Operating results for the three months ended March 31, 2016 are not necessarily indicative of the results that may be attained in subsequent periods or for the year ending December 31, 2016.
Accounting Standards Not Yet Adopted
In March 2016, the FASB issued Accounting Standards Update 2016-09, "Compensation - Stock Compensation (Topic 718): Improvements to Employee Share-Based Payment Accounting" (ASU 2016-09), which simplifies the the accounting for share-based payment transactions. This update requires that excess tax benefits and tax deficiencies will be recognized as income tax expense or benefit in the Consolidated Statements of Income rather than additional paid-in capital. Additionally, the excess tax benefits will be classified along with other income tax cash flows as an operating activity, rather than a financing activity, on the Statement of Cash Flows. Further, the update allows an entity to make a policy election to recognize forfeitures as they occur or estimate the number of awards expected to be forfeited. ASU 2016-09 is effective for annual and interim periods beginning after December 15, 2016, and should be applied prospectively, with certain cumulative effect adjustments. Early adoption is permitted. We do not expect this standard to have a material impact on our Consolidated Financial Statements.

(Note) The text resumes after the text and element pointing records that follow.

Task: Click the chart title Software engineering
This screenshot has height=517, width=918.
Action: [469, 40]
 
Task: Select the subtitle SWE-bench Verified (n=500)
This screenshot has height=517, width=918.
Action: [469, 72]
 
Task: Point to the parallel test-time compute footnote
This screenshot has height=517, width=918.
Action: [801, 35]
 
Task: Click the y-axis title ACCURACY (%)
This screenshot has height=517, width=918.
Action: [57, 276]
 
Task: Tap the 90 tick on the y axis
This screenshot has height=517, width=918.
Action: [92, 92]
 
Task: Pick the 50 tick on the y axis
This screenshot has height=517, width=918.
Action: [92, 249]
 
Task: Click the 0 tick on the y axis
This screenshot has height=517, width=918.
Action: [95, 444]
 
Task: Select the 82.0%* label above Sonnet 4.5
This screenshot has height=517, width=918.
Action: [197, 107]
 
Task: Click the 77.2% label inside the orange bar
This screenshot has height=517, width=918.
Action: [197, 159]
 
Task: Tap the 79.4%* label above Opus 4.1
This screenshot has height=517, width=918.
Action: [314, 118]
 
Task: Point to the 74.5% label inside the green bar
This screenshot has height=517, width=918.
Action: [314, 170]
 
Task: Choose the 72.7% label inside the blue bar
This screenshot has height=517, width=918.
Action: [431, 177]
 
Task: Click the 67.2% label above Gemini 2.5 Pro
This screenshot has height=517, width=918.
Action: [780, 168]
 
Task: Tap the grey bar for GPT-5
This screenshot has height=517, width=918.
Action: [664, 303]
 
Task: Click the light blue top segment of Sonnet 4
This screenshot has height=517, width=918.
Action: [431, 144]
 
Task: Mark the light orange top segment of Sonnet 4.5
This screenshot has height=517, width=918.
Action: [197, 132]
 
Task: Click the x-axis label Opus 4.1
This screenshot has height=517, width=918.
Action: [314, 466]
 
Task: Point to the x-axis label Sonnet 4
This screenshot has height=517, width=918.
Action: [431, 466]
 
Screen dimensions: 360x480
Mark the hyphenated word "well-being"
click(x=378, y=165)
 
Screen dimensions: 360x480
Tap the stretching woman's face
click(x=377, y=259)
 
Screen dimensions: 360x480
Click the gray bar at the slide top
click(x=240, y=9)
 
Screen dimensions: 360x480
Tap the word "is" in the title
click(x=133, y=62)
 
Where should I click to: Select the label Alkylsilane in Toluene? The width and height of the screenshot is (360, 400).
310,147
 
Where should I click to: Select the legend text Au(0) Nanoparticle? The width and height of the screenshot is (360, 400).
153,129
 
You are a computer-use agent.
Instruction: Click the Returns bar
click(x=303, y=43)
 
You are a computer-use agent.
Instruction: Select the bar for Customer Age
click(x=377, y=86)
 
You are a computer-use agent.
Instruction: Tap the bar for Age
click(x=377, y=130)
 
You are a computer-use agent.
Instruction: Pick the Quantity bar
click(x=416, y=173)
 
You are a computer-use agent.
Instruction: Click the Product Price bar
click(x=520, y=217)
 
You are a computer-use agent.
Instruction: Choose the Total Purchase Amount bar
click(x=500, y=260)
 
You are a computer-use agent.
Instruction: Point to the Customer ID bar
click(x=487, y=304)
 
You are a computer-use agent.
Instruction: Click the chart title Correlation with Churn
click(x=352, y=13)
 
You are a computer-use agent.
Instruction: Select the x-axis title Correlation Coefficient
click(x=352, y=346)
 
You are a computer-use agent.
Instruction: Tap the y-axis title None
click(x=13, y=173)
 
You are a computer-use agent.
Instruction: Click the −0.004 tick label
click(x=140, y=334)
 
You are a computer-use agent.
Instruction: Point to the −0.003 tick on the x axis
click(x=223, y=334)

In February 2016, the FASB issued Accounting Standards Update 2016-02, "Leases (Topic 842)" (ASU 2016-02), which requires a lessee to recognize on the balance sheet the assets and liabilities for the rights and obligations created by those leases with a lease term of more than twelve months. Leases will continue to be classified as either financing or operating, with classification affecting the recognition, measurement and presentation of expenses and cash flows arising from a lease. The Company will adopt ASU 2016-02 no later than the required date of January 1, 2019. We are currently assessing the impact this standard will have on our Consolidated Financial Statements.
In July 2015, the FASB issued Accounting Standards Update 2015-11, "Inventory (Topic 300): Simplifying the Measurement of Inventory" (ASU 2015-11), which applies to inventory measured using first-in, first out (FIFO) or average cost. This update requires that an entity should measure inventory that is within scope at the lower of cost and net realizable value, which is the estimated selling prices in the ordinary course of business, less reasonably predictable costs of completion, disposal and transportation. This update is effective for annual and interim periods beginning after December 15, 2016, and should be applied prospectively with early adoption permitted at the beginning of an interim or annual reporting period. We do not expect this standard to have a material impact on our Consolidated Financial Statements.
In May 2014, the FASB issued Auditing Standards Update 2014-09, "Revenue from Contracts with Customers" (ASU 2014-09). Under this standard, a company recognizes revenue when it transfers promised goods or services to customers in an amount that reflects the consideration to which the company expects to be entitled in exchange for those goods or services. The standard implements a five-step process for customer contract revenue recognition that focuses on transfer of control. The Company will adopt ASU 2014-09 no later than the required date of January 1, 2018. Entities can transition to the standard either retrospectively or as a cumulative-effect adjustment as of the date of adoption. We are currently assessing the impact this standard will have on our Consolidated Financial Statements as well as the method by which we will adopt the new standard.